Opinion
No. 08-0110.
February 19, 2009.
Appeal from the Iowa District Court for Sioux County, John D. Ackerman, Judge.
Defendant appeals his conviction and sentence of lascivious conduct with a minor, contending (1) the State presented insufficient evidence that the girl was disrobed or partially disrobed and (2) the $250 fine was not authorized by statute. CONVICTION AFFIRMED, CASE REMANDED FOR RESENTENCING.
Mark C. Smith, State Appellate Defender, and Thomas Gaul, Assistant Appellate Defender, for appellant.
Thomas J. Miller, Attorney General, Linda Hines, Assistant Attorney General, and Coleman McAllister, County Attorney, for appellee.
Considered by VAITHESWARAN, P.J., and POTTERFIELD and DOYLE, JJ.
James Huls photographed an eleven-year-old girl in different outfits that he provided. The State charged him with lascivious conduct with a minor. Iowa Code § 709.14 (2005). Prior to a bench trial, the State and Huls agreed the State would have to prove the following:
Iowa Code section 709.14 provides:
It is unlawful for a person over eighteen years of age who is in a position of authority over a minor to force, persuade, or coerce a minor, with or without consent, to disrobe or partially disrobe for the purpose of arousing or satisfying the sexual desires of either of them.
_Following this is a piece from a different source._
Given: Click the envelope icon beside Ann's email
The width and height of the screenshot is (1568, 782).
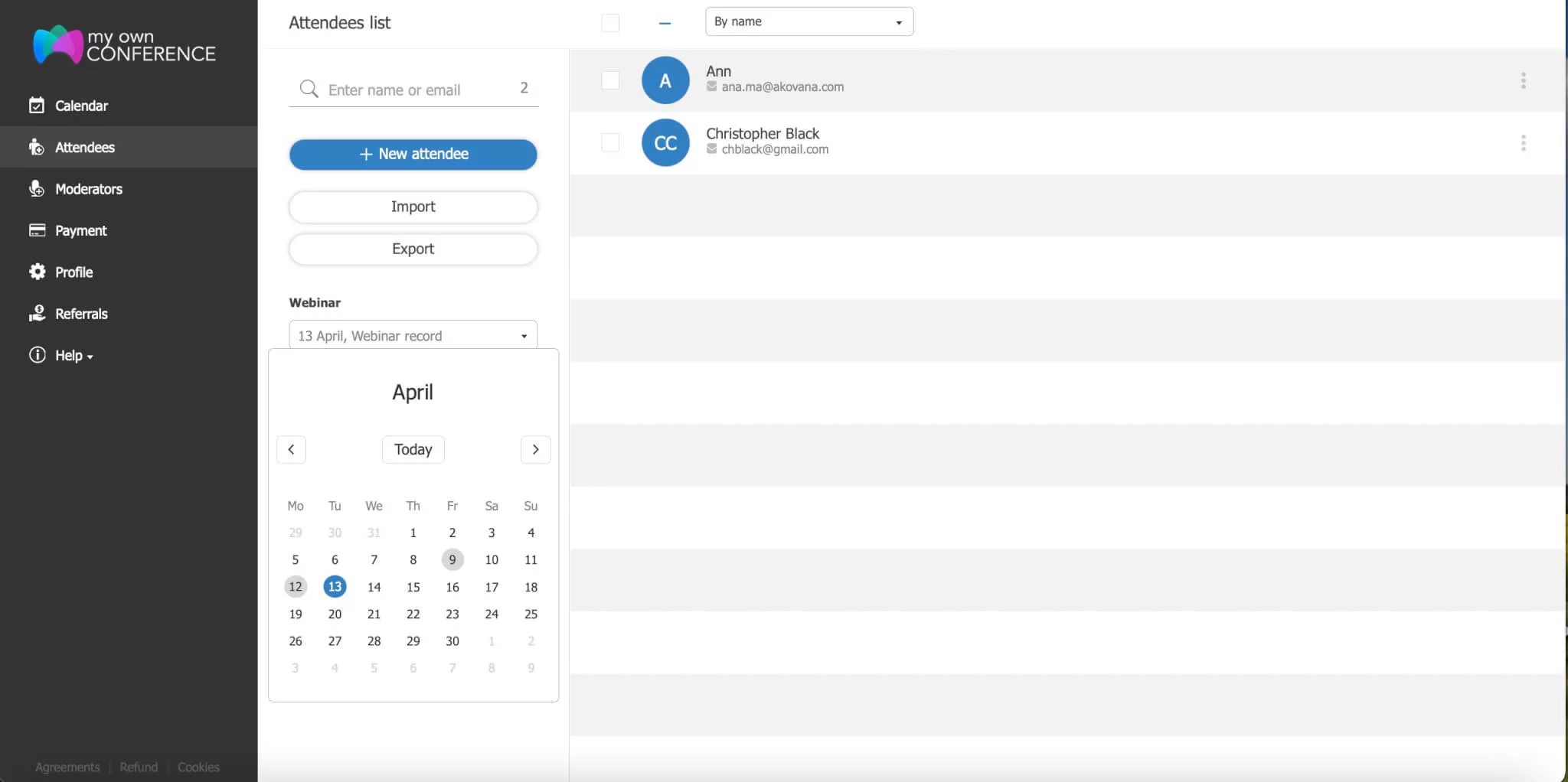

1. On or about November 5, 2006, in Sioux County, Iowa, Defendant did force, persuade, or coerce [H.C.], with or without her consent, to disrobe or partially disrobe.
2. At that time Defendant was over age 18 and in a position of authority over the victim.
3. [H.C.] was a minor.
4. Defendant did so with the purpose of arousing or satisfying the sexual desires of either the Defendant or [H.C.].
The district court concluded that the State met its burden of proof on all four elements. The court found Huls guilty as charged and imposed sentence, which included a civil penalty of $250 pursuant to Iowa Code section 692A.6.
On appeal, Huls contends (1) the State presented insufficient evidence that the girl was "disrobed or partially disrobed when viewed by [him]" and (2) the $250 civil penalty was not authorized by statute.
I. We review Huls's challenge to the sufficiency of the evidence for errors of law, with the district court's fact-findings binding us if supported by substantial evidence. State v. Bass, 349 N.W.2d 498, 500 (Iowa 1984).
The district court made detailed findings of fact supported by a credibility finding. We find it unnecessary to repeat or summarize those findings. Because
they are supported by more than the requisite quantum of evidence, we uphold them.
As part of his sufficiency-of-the-evidence challenge, Huls also contends the statute contains an implicit requirement that he "observe [the child] in a state of disrobement or partial disrobement." However, section 709.14 does not contain a "viewing" requirement. Cf. Iowa Code § 709.9 (requiring exposure of genitals or sexual act "in the presence or view of a third person"). As the district court stated:
If the defendant's interpretation of the statute is correct, a person could not be convicted if he/she persuaded a minor in another room to take all their clothes off and then exit the room and appear in front of the adult in a nude or partially nude state. This is not a common sense interpretation of the provision of section 709.14. Nor does it make sense in a case like this one, where an adult persuades a minor in another room to disrobe and put on clothes which exposes the minor's breasts, legs and thighs and then exit the room at the defendant's request so that the adult is able to observe the minor, all of which is done with the specific intent of arousing or satisfying his/her sexual desires. Common sense tells us that what the statute requires is that the arousal be the result of the disrobing; i.e., what the defendant is able to see after the disrobing, not the physical motions of taking off the clothes.
We discern no error in this reasoning and affirm the conviction.
II. Huls next argues that the $250 penalty was not authorized by statute. The State agrees. Iowa Code section 692A.6(2) authorizes a civil penalty of $200 rather than $250. Therefore, we remand for resentencing as to this penalty only.